A U.S. congressional committee has heard new testimony and released documents showing former Iraqi dictator Saddam Hussein used the U.N.-run oil-for-food humanitarian program to influence foreign officials. A hearing Monday marked a new round of efforts by lawmakers to shed more light on Saddam Hussein's attempts to undermine U.N. sanctions.
Republican Congressman Ed Whitfield opened the hearing of the House Energy and Commerce Oversight and Investigations Subcommittee saying the documents show a calculated strategy by Saddam Hussein to use foreign officials to his benefit:
"Documents presented here today appear to confirm that some of these individuals were indeed using the Oil for Food Program for their own purposes. I can think of no legitimate reason for any politician or government official of any nation to receive oil from Saddam Hussein. Ironically, every dollar that these people took out of the program was money that should have gone to help the Iraqi people," he said.

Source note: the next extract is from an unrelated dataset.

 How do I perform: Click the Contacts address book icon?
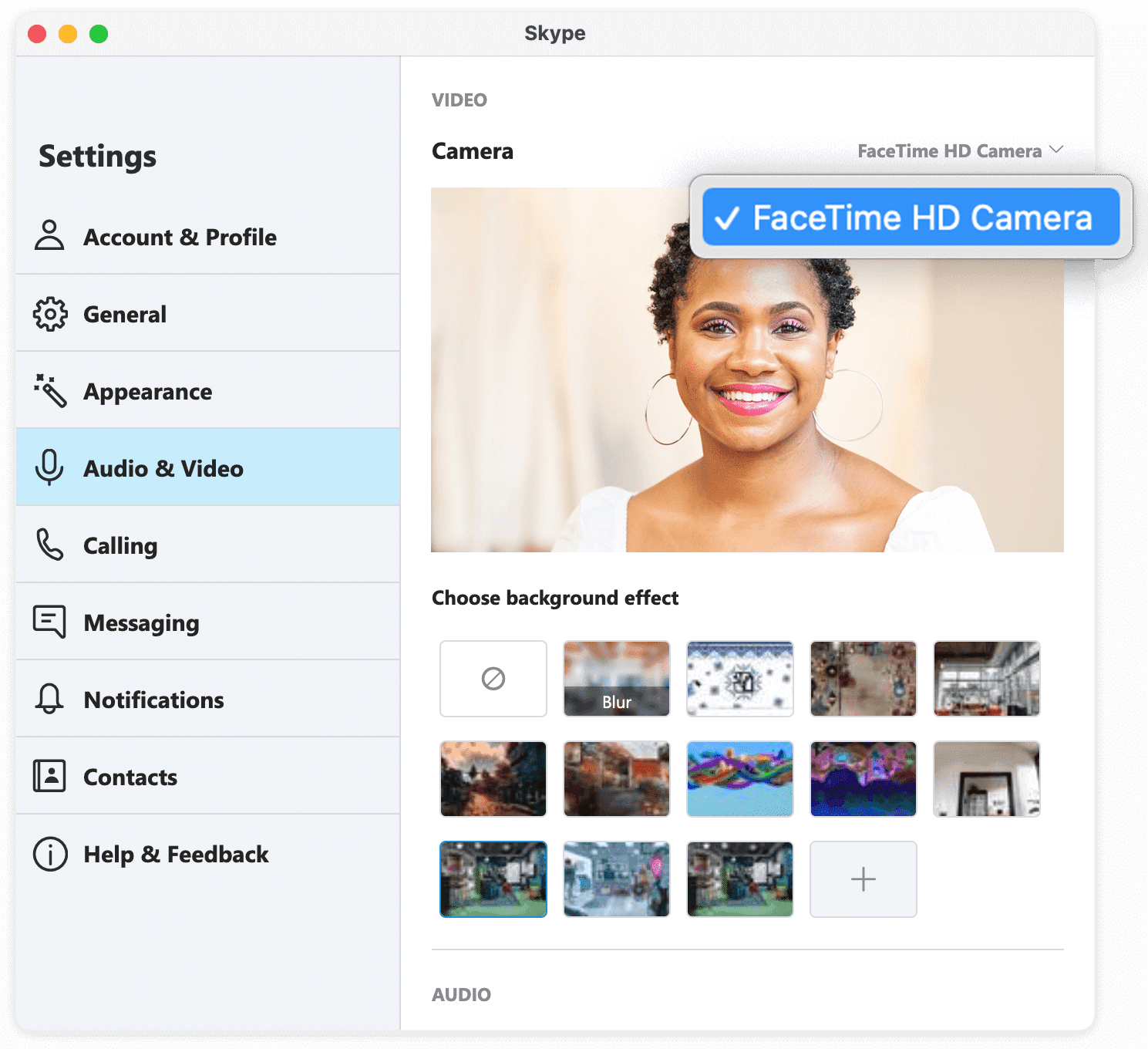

Robert Smego, an Arabic language specialist, translated some 23,000 documents, including those from Iraq's state oil marketing organization and the Iraqi intelligence service.
In testimony, he provided these details to Congressman Whitfield from one of among thousands of Iraqi documents transferred to digital form and stored on some 21 DVDs.
Smego: [A document in 1998, states that] Iraq was planning to take a portion of its oil during the phase and distribute it to friendly companies and distinguished personalities, approximately 80 million barrels to the friendly nations, companies and political establishments at the rate specified.
Whitfield: [And] exhibit two, does it also mention Russia, France and China?
Smego: Yes, at the rates of Russia receiving 40 percent, France 15 percent, and China 11 percent of the approximately 80 million barrels.
John Fawcett, who has worked intensively to uncover financial wrongdoing in the U.N. program, had this testimony about where money from Oil for Food Program kickbacks went: "Kickbacks were sent back to bank accounts in Jordan largely. On the humanitarian side, the accounts were registered to the relevant ministry. And my understanding of the mechanism is that the signatories from that ministry, as soon as the money was received, sent it on to another bank account of which they didn't know much about, implying it was going either to Saddam's family or Iraqi intelligence,"
Among documents in the hands of congressional investigators are those showing Iraqi oil allocations going to what was once known as Russia's Unity Party, along with officials in the Russian Foreign Ministry, Communist Party Liberal Democratic Party founded by ultranationalist Vladimir Zhirinovsky.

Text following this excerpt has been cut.